Records Block Start

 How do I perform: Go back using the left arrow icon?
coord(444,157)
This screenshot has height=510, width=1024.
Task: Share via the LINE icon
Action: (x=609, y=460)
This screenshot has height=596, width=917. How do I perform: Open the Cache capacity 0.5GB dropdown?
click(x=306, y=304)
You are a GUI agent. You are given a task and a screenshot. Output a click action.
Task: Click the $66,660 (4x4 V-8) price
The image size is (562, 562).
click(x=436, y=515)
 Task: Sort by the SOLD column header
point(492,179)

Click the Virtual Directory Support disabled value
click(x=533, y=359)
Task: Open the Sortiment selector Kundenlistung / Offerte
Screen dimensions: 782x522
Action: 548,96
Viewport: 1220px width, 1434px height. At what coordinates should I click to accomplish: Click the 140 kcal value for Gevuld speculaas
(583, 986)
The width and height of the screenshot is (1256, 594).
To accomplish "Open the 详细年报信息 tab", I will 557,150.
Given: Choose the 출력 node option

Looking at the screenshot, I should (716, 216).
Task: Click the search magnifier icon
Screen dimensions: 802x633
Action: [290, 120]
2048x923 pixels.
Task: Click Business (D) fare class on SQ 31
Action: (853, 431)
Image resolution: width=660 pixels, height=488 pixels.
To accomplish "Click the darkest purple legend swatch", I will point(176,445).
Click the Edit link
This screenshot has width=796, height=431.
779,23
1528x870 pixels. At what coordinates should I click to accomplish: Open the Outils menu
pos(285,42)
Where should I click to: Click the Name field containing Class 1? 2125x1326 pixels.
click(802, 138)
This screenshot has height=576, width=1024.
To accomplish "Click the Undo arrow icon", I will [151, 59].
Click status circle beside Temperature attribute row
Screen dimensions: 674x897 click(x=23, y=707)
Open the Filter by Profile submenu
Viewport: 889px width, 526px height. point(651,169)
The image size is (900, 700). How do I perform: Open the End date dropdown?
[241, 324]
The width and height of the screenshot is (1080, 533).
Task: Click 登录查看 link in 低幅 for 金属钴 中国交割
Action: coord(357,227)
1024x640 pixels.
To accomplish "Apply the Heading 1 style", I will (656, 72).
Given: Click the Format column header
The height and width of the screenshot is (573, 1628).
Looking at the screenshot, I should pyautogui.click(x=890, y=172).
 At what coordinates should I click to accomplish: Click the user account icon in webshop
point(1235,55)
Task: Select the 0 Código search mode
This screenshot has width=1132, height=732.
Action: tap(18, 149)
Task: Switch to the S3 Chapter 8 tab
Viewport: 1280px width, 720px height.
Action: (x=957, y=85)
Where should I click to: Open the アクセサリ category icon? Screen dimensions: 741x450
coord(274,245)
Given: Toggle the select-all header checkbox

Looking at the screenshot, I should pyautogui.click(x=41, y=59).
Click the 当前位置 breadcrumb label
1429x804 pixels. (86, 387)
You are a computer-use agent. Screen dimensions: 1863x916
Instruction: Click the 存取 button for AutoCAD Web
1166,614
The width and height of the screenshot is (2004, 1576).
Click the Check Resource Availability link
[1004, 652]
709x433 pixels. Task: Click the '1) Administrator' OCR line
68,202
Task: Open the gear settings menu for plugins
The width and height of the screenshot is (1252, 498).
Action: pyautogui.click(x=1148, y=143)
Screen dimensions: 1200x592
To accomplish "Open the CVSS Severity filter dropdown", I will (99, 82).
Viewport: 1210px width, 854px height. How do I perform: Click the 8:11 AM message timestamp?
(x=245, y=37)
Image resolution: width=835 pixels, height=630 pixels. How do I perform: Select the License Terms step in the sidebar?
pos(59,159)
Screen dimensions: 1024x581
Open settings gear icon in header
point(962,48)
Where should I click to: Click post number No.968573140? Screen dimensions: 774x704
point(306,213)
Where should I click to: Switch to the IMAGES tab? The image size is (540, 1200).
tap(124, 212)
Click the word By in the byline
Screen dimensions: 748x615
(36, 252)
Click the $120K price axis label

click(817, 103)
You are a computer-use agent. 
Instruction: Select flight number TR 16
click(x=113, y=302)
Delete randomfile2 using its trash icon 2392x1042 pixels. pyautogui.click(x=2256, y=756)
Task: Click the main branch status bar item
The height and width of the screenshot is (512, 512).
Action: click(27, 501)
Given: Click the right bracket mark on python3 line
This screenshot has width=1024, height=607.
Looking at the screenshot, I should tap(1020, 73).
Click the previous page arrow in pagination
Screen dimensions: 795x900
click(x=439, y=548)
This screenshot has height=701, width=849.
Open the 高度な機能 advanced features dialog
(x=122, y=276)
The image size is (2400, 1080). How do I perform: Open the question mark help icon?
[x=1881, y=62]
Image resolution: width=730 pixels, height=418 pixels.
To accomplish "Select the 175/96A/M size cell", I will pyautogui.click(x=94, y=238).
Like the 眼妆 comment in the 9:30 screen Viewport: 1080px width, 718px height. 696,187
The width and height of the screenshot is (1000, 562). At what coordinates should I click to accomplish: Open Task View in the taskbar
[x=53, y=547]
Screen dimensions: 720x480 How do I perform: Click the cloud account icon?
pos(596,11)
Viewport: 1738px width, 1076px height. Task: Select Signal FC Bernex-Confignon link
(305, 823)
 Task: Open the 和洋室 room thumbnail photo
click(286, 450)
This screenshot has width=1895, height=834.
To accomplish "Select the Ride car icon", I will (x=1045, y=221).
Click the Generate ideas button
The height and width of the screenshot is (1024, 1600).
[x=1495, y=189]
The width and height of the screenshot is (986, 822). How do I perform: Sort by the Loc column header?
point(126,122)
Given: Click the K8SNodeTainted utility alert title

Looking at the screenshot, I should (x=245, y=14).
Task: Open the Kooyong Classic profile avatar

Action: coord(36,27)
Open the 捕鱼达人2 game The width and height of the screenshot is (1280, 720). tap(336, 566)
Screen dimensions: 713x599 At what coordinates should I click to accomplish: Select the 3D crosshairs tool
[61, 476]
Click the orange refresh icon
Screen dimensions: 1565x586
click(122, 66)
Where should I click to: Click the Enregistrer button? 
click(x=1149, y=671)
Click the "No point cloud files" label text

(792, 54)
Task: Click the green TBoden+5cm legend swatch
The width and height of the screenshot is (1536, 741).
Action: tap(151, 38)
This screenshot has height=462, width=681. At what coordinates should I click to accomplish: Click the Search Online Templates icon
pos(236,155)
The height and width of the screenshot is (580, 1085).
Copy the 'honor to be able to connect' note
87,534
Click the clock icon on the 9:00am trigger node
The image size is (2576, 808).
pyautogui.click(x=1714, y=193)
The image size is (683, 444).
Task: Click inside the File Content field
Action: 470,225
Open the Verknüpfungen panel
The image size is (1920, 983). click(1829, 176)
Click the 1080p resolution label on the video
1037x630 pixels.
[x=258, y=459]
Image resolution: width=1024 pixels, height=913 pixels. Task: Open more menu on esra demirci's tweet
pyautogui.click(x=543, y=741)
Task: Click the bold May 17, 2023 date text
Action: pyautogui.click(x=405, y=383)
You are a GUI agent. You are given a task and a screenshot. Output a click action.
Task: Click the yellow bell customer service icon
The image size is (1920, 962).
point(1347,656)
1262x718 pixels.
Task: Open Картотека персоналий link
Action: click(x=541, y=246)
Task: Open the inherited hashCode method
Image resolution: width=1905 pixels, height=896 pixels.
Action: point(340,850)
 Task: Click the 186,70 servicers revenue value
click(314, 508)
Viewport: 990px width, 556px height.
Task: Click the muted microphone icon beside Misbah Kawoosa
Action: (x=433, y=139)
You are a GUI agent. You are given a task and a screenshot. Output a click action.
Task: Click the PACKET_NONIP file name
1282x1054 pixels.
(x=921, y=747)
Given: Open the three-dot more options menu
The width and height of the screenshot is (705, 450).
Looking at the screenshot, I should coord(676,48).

Records Block End

§ Work item:
Across the material above, how many lines include the string "computer"? Only the number is wanted.

§ Finished exercise:
2